For me it meant leaving Radio Luxembourg to crackle its way into obscurity and finding the late night genius that was John Peel, albeit still on a small transistor hidden under bedclothes .
Tomorrow the BBC’s Radio 1 is 50 – the station that shaped a generation.
But for those of us who grew up in seaside towns and cities it was the Radio 1 Roadshow which made the station tangible.
On The News Facebook page we asked for your memories of the summer ritual which attracted thousands to each event.
It was when the craze to wear deely boppers first came aboutRuth Cole
In the top picture DJ Peter Powell is in the middle of a seething mass of fans on Southsea Common in what Ruth Cole thinks was August 1982.
Ruth responded to our request for memories of the roadshow with its Bits and Pieces quiz and daily guess-the-distance-between-venues poser with Smiley Miley. She sent me the picture.
Ruth went with friend Carol Morgan (that’s them towards the centre and in the enlarged second picture).
Ruth says: ‘We arrived early and sat towards the front.
‘We were both 15 and it was when the craze to wear deely boppers first came about.
‘We both thought we looked the bees’ knees in ours. You can just see them on our heads.’
Ruth adds: ‘I remember the Bits and Pieces competition and all the giveaways.
‘We were just happy to be part of the experience.’
She says that as a mum she took her eldest son every year.
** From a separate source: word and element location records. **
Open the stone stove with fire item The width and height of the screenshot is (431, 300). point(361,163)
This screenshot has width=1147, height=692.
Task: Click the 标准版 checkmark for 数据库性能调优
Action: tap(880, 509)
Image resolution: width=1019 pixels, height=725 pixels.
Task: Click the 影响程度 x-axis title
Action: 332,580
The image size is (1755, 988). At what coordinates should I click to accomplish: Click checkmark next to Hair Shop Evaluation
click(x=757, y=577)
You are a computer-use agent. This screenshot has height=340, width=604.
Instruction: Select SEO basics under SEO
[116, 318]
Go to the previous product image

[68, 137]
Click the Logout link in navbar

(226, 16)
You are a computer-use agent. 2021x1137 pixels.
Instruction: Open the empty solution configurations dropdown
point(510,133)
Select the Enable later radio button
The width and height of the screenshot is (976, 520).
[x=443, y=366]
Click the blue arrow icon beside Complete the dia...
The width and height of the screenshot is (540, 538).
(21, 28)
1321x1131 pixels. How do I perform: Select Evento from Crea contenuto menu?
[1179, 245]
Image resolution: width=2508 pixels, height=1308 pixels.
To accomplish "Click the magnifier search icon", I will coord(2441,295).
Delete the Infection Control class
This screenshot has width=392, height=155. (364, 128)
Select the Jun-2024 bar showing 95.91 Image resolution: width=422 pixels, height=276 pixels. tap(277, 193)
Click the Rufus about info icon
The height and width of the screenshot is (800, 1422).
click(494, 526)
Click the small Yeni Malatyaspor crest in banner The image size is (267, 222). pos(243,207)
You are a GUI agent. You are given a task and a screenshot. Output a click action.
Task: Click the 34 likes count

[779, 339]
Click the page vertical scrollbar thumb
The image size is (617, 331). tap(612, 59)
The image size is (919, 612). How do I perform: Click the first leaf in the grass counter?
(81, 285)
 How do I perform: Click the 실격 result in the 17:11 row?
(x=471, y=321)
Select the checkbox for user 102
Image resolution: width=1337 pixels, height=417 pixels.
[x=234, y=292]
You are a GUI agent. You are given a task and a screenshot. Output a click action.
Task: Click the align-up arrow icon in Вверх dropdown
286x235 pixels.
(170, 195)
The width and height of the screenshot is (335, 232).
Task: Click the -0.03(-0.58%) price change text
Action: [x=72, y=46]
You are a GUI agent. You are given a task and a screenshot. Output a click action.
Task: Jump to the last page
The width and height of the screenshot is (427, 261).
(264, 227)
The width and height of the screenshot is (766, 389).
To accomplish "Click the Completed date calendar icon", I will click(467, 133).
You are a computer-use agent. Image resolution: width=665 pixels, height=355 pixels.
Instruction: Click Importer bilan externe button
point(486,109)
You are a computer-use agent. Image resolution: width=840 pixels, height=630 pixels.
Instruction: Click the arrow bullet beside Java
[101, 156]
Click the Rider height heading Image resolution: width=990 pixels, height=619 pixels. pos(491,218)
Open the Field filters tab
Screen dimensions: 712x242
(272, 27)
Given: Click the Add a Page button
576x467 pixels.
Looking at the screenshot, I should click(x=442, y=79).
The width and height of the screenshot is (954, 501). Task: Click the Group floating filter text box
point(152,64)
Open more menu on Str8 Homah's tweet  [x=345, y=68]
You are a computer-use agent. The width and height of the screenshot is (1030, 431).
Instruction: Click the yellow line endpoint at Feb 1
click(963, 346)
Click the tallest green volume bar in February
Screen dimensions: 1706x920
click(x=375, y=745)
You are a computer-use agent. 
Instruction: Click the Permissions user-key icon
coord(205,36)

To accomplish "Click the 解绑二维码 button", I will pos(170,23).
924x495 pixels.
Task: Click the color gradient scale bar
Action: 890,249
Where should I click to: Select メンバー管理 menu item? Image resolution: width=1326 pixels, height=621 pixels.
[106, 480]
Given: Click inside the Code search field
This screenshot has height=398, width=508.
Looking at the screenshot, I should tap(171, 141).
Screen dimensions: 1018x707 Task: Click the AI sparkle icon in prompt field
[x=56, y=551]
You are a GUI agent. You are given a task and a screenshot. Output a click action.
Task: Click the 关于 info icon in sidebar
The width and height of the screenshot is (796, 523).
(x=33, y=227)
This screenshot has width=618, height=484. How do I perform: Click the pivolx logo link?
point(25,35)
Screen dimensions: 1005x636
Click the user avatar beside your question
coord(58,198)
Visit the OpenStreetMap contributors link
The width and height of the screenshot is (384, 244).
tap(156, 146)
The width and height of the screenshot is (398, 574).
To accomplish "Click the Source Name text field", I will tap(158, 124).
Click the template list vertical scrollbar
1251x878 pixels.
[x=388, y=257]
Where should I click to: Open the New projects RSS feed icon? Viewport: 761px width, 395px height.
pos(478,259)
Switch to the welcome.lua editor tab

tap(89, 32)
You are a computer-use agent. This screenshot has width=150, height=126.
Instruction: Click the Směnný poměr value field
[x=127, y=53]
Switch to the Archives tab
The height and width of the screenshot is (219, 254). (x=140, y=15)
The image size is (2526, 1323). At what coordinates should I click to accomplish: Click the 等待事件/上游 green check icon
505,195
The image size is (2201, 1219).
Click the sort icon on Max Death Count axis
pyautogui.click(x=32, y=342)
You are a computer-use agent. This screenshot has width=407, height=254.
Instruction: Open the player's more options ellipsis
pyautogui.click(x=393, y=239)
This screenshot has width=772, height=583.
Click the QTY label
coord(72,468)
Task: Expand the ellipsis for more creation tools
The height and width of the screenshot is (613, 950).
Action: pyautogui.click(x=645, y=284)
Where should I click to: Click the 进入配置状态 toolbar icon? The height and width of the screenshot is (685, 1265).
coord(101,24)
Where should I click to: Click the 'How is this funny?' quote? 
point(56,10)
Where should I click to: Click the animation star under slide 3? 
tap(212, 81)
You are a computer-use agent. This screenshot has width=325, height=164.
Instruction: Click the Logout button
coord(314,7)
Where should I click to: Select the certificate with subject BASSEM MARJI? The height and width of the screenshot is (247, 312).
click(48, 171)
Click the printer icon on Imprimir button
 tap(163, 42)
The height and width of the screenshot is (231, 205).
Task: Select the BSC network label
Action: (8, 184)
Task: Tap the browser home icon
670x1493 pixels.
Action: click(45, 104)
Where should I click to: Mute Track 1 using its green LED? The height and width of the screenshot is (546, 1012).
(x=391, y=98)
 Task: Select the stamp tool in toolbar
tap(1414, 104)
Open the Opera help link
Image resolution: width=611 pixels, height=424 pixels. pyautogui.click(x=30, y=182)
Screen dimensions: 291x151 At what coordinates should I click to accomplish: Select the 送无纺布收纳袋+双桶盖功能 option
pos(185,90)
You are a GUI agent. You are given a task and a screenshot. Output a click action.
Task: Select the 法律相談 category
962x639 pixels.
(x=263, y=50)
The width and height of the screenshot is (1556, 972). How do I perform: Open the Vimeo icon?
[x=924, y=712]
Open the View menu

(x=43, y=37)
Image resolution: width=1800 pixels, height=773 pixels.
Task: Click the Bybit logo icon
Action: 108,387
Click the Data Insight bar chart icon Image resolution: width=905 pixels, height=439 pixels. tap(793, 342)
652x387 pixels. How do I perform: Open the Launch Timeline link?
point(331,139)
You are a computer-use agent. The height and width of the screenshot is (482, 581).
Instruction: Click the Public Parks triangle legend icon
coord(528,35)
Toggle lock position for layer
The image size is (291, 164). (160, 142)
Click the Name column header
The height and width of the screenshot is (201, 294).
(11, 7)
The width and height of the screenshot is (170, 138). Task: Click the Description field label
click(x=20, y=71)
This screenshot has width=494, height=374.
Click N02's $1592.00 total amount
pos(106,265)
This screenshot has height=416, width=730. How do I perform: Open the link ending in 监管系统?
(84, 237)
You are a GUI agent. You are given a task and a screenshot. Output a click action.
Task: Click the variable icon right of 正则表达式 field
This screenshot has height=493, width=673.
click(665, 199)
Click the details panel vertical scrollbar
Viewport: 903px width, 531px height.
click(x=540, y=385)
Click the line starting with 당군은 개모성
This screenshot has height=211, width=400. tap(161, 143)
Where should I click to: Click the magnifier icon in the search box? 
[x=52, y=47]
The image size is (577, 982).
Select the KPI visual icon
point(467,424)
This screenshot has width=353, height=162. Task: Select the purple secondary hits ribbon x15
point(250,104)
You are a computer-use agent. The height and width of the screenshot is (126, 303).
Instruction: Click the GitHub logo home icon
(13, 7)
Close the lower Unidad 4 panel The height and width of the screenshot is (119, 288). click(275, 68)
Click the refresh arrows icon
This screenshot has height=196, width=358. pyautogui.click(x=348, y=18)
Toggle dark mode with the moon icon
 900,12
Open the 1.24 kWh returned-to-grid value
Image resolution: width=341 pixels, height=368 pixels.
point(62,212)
‘I particularly remember the one in the 1990s when Take That and East 17 appeared.
‘By then it was more about the acts rather than the DJs as before.’
Radio 1 launched at 7am on September 30, 1967.
Tony Blackburn was the first DJ on air, launching the station with his new programme Daily Disc Delivery with Robin Scott, then Controller of Radio 1, standing over him.
The first record played was Flowers in the Rain by The Move followed by Massachusetts by the Bee Gees.
Radio 1’s first listing in the Radio Times was billed on the cover as ‘The Swinging New Radio Service’.
The station’s popularity was demonstrated in the year following its launch, when record sales increased by 10 per cent.